### YOUR ASSIGNMENT
Print the listing below only from the line that has "Given: Open the Sounds settings icon" through the line that has "This screenshot has width=650, height=366.", exactly, and drop any picture.

### DATA SUPPLIED
╔══
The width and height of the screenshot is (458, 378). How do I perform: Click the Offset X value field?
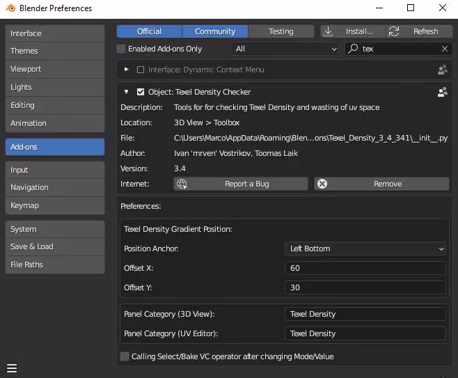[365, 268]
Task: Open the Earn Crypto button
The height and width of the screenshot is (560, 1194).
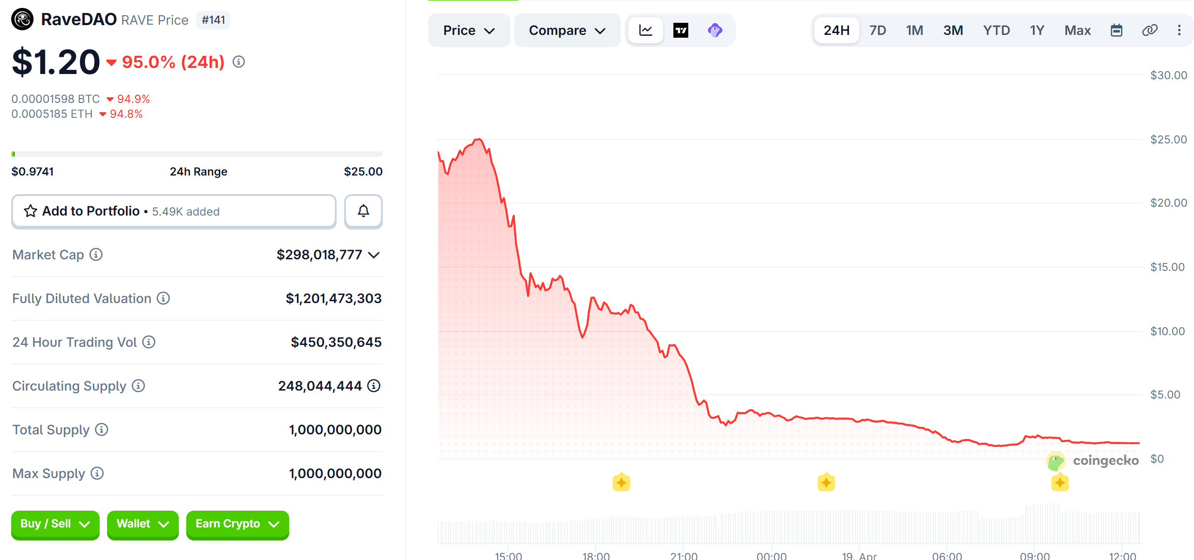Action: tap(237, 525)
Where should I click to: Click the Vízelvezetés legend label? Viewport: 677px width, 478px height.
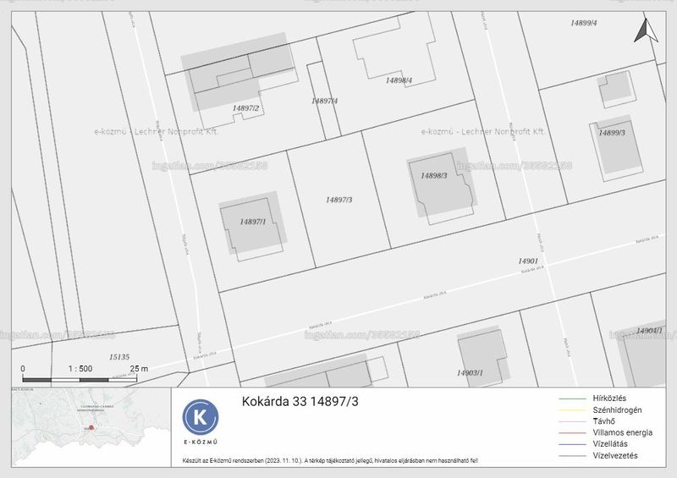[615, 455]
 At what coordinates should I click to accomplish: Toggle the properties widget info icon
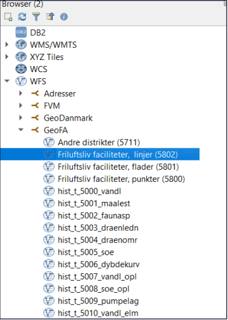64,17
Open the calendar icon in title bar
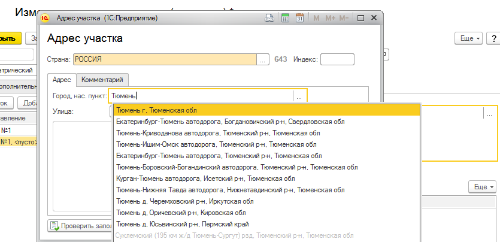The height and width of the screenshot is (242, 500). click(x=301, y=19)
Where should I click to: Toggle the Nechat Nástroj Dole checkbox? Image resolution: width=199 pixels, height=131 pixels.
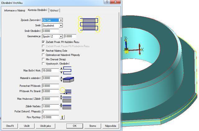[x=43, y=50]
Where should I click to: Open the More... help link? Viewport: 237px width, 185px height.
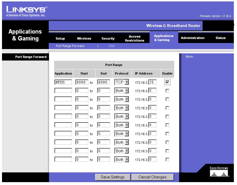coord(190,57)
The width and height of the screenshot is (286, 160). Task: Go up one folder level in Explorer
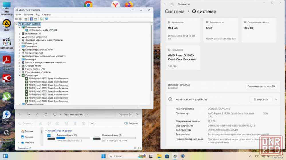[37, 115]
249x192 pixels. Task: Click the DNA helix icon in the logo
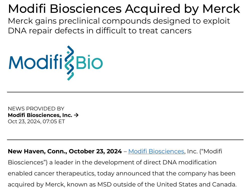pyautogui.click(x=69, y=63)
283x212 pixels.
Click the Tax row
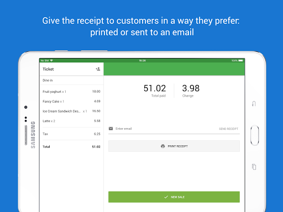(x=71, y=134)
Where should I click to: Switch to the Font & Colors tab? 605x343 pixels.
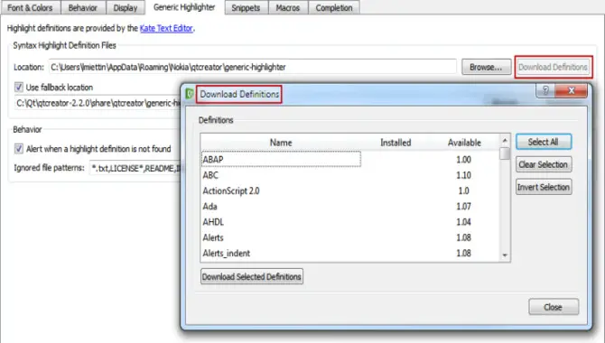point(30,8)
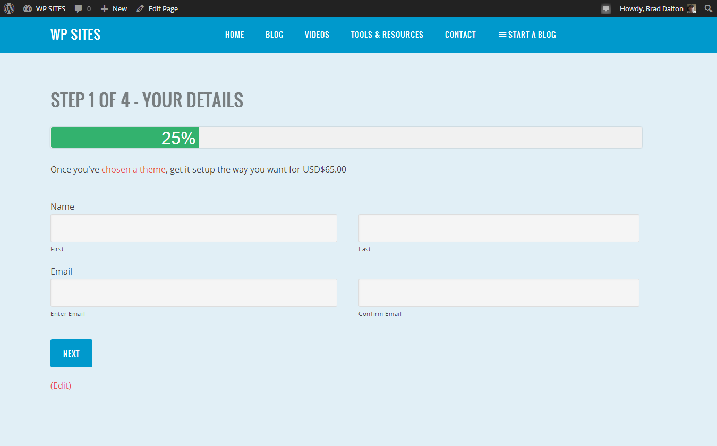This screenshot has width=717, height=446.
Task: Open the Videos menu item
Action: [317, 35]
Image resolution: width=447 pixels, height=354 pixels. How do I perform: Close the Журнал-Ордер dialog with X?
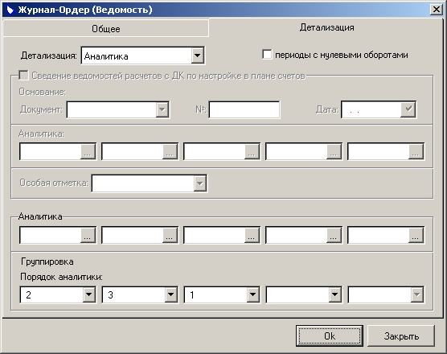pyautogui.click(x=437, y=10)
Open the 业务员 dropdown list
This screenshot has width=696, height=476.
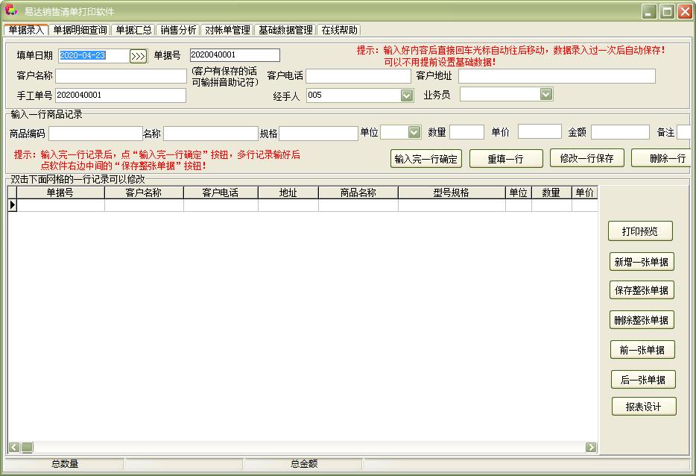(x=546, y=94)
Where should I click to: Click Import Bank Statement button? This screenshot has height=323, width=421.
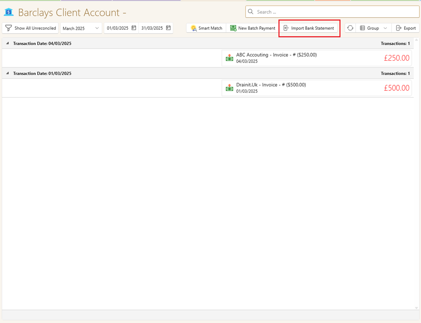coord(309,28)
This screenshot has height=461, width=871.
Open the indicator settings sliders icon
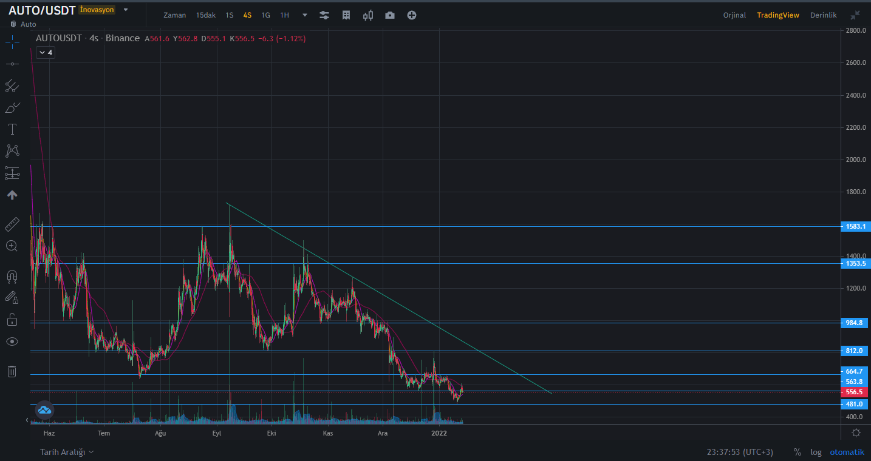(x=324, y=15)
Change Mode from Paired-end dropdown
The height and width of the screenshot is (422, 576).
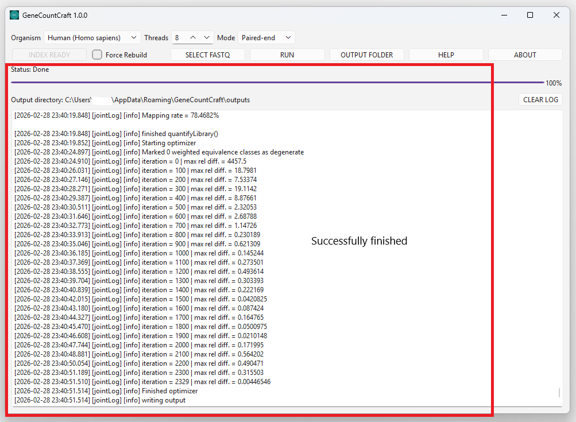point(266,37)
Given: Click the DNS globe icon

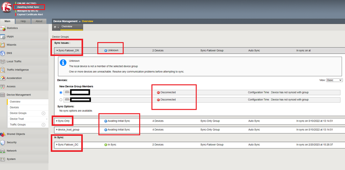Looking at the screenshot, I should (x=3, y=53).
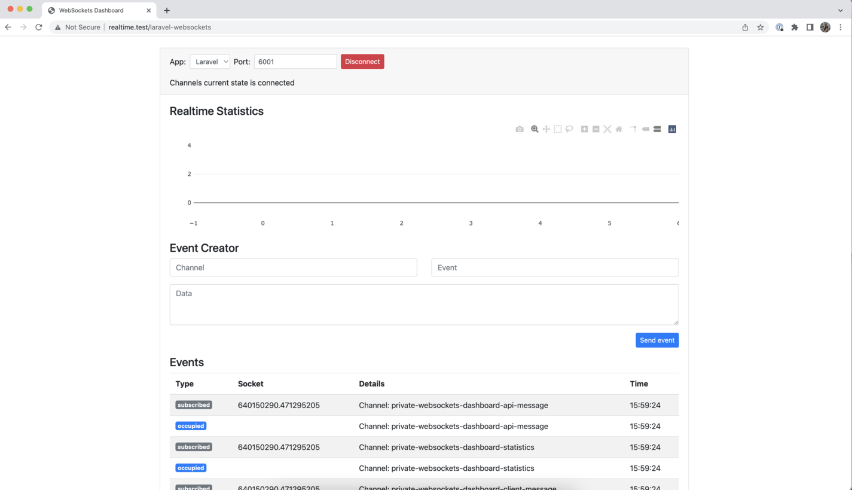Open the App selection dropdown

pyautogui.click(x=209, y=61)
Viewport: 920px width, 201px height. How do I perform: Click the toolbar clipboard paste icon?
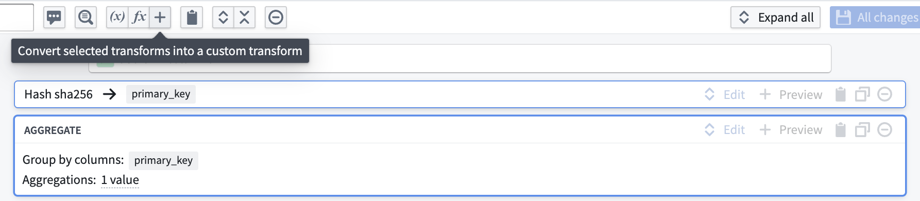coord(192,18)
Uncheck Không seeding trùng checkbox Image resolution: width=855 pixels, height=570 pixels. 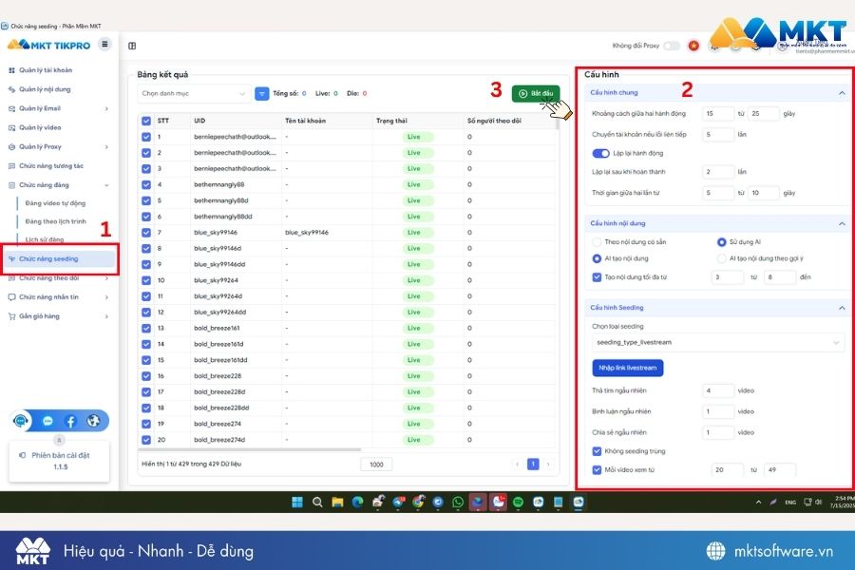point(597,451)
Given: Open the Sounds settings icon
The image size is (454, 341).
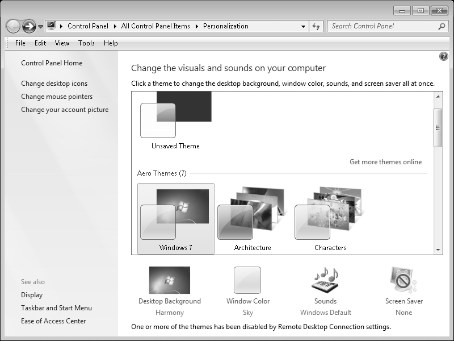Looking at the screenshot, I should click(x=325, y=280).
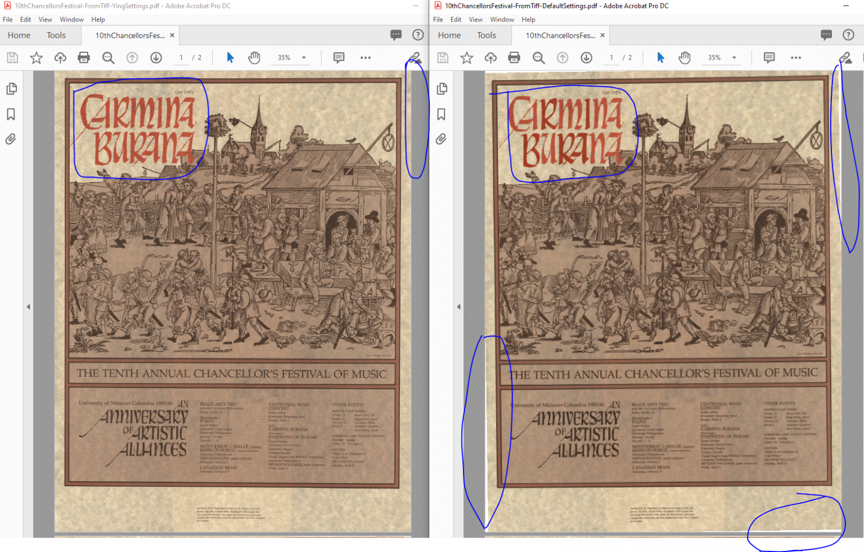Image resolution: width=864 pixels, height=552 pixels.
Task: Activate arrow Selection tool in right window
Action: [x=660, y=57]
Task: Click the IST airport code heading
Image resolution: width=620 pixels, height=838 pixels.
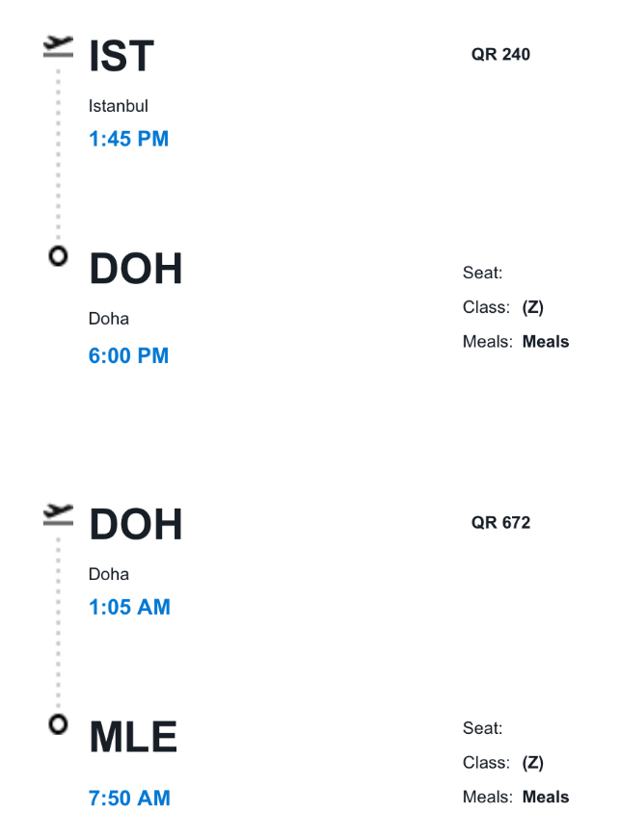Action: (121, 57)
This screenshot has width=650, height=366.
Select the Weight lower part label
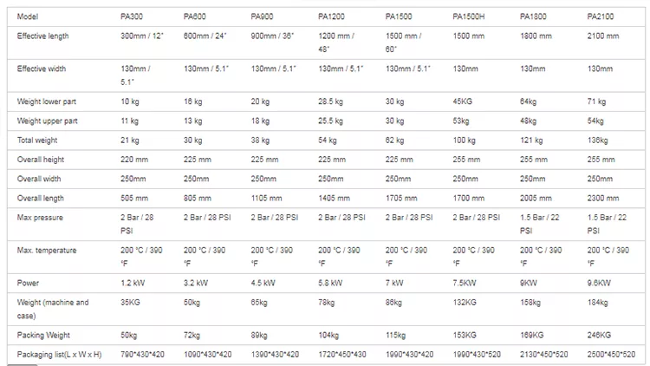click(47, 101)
╚══
### FINISHED EXERCISE
Given: Open the Sounds settings icon
The image size is (454, 341).
Looking at the screenshot, I should click(x=325, y=280).
Image resolution: width=864 pixels, height=552 pixels.
Task: Activate arrow Selection tool in right window
Action: [x=660, y=57]
Task: Click the IST airport code heading
Image resolution: width=620 pixels, height=838 pixels.
Action: (121, 57)
This screenshot has width=650, height=366.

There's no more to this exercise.